L’Eternit, materiale edilizio noto anche erroneamente con il nome di amianto, è il fibrocemento che andava per la maggiore nel secolo scorso.

Economico, funzionale e con ottime capacità isolanti sia dal punto di vista termico che da quello acustico, l’amianto si è presentato per anni come un grande amico dell’abitare.

Impiegato per coibentare le pareti, per realizzare pavimentazioni, per rivestire tetti, comignoli e canne fumarie, l’eternit ha addirittura trovato largo uso nel campo idraulico per realizzare cisterne d’acqua. Tuttavia, ciò che vediamo luccicare non è sempre oro. È proprio questo il caso dell’eternit.

L’importanza di bonificare l’Eternit

Nonostante l’impiego pressoché dilagante, una volta scoperto che l’Eternit, in caso di rottura delle sue fibre, solleva polveri tossiche per l’essere umano, l’accortezza nei suoi confronti è totalmente cambiata.

Di fatto oggi l’Eternit viene sottoposto ad un attento monitoraggio che ne verifichi lo stato. Quando lo stato del materiale presenta criticità, si deve infatti provvedere ad eliminarlo. È bandito dunque il fai da te.

L’Eternit deve essere rigorosamente bonificato da aziende specializzate, le quali provvedono altresì a smaltirlo in apposite discariche.

La ditta preposta alla bonifica dell’Eternit deve essere iscritta nell’Albo dei Gestori ambientali.

Quest’ultima, prima di procedere alla rimozione e al successivo smaltimento del materiale, deve eseguire una valutazione di rischio del manufatto; dopodiché è necessario attendere il responso per sapere se l’amianto debba essere rimosso oppure se debba seguire appositi trattamenti di mantenimento.
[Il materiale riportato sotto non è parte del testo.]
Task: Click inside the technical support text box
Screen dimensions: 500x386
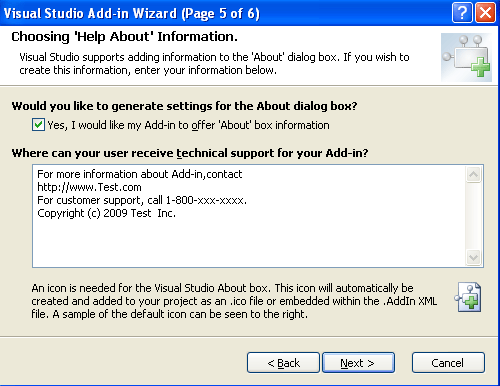Action: 248,216
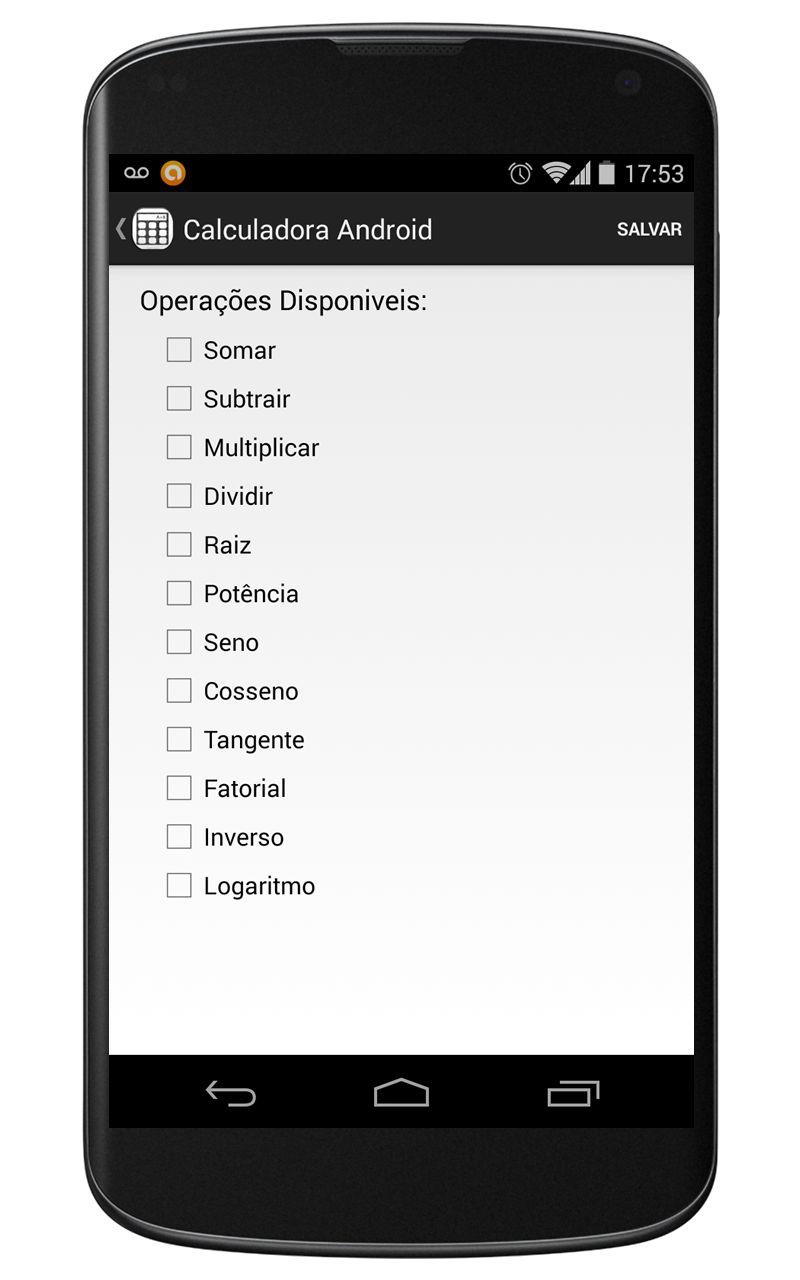Enable the Somar checkbox
This screenshot has height=1280, width=800.
178,349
Qualora si rendesse necessaria la rimozione del materiale e il suo conseguente smaltimento, è fondamentale che tali operazioni vengano eseguite da operai qualificati al suo contenimento, alla successiva movimentazione, al trasporto e, infine, al suo smaltimento.

Il personale specializzato oltre a essere ben informato sui rischi, deve altresì essere formato per lavorare in sicurezza.
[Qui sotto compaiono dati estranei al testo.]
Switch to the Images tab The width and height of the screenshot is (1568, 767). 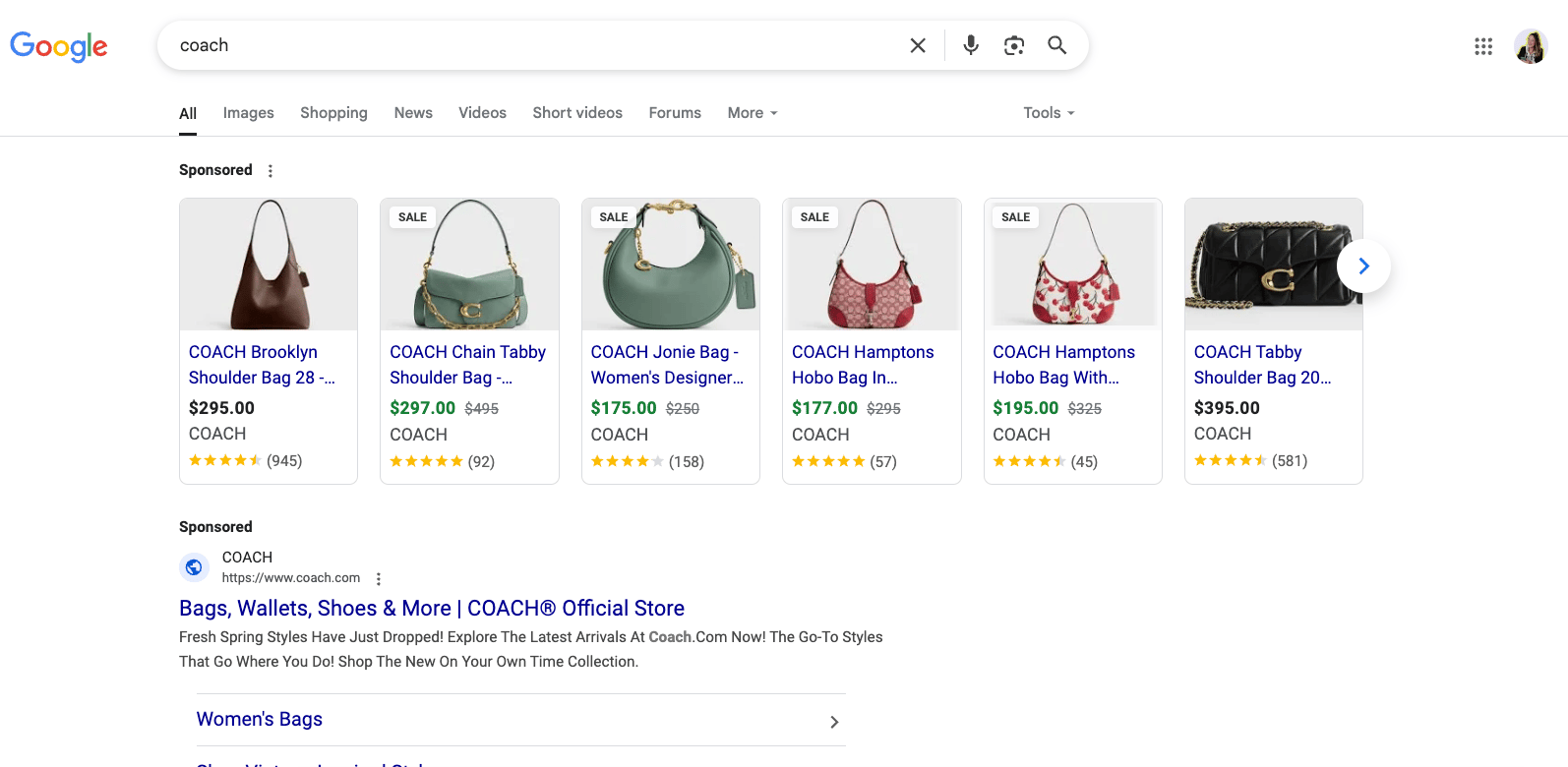coord(248,113)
Vista la tossicità della materia è di vitale importanza non improvvisarsi professionisti, questo perché ogni singolo passaggio deve rigorosamente essere eseguito a regola d’arte e nel più alto rispetto delle leggi vigenti in materia.

Di seguito un excursus sulla storia che reso l’amianto fuori legge in Italia.

L’eternit un falso amico

Al di là dell’economicità e dei benefici apparenti per le abitazioni e per chi le abita, l’Eternit si è rivelato fin dai primi del Novecento un amico falso e insidioso. Già nei primi anni del secolo scorso, ad alcune persone esposte all’amianto fu infatti diagnosticato un male invalidante, la fibrosi polmonare.

Nel 1927, questa malattia il cui nome è asbestosi entra ufficialmente nel dizionario medico, che la classifica come una patologia direttamente associata al rischio amianto. Si deve però arrivare alla seconda metà del Novecento per avere una prima regolamentazione sui rischi che corrono i lavoratori esposti a questo materiale.

Nel ’43 il Bel Paese inserisce l’asbestosi come malattia professionale che ha obbligo assicurativo.

Bisognerà attendere il ’47 per vedere ufficializzata la correlazione tra amianto e mesotelioma.

Tuttavia, sarà necessario aspettare il 1960 affinché venga provato dagli studi epidemiologici lo stretto rapporto tra questo materiale edile e l’asbestosi, il carcinoma polmonare e il mesotelioma.

Il giorno 26 giugno dell’anno 1986 arriva un’ordinanza ministeriale (emanata dal Ministero della Sanità in attuazione della direttiva CEE numero 83/478) che vieta l’impiego di amianto blu.

Nell’88 sarà la volta del Decreto numero 215 del Presidente della Repubblica ad ampliare il divieto d’impiego di altre tipologie di amianto per la realizzazione di giocattoli, di pitture, di vernici e di specifici articoli dedicati ai fumatori.

Per ottenere una legge che protegga i lavoratori dai rischi che derivano dall’esposizione ad agenti chimici, fisici e biologici bisognerà aspettare il 15 agosto del 1991. La legge è la 277.

Nonostante la comprovata pericolosità dell’eternit, per arrivare a un divieto che impedisca la produzione di manufatti si dovrà attendere il 1992 e legge numero 257.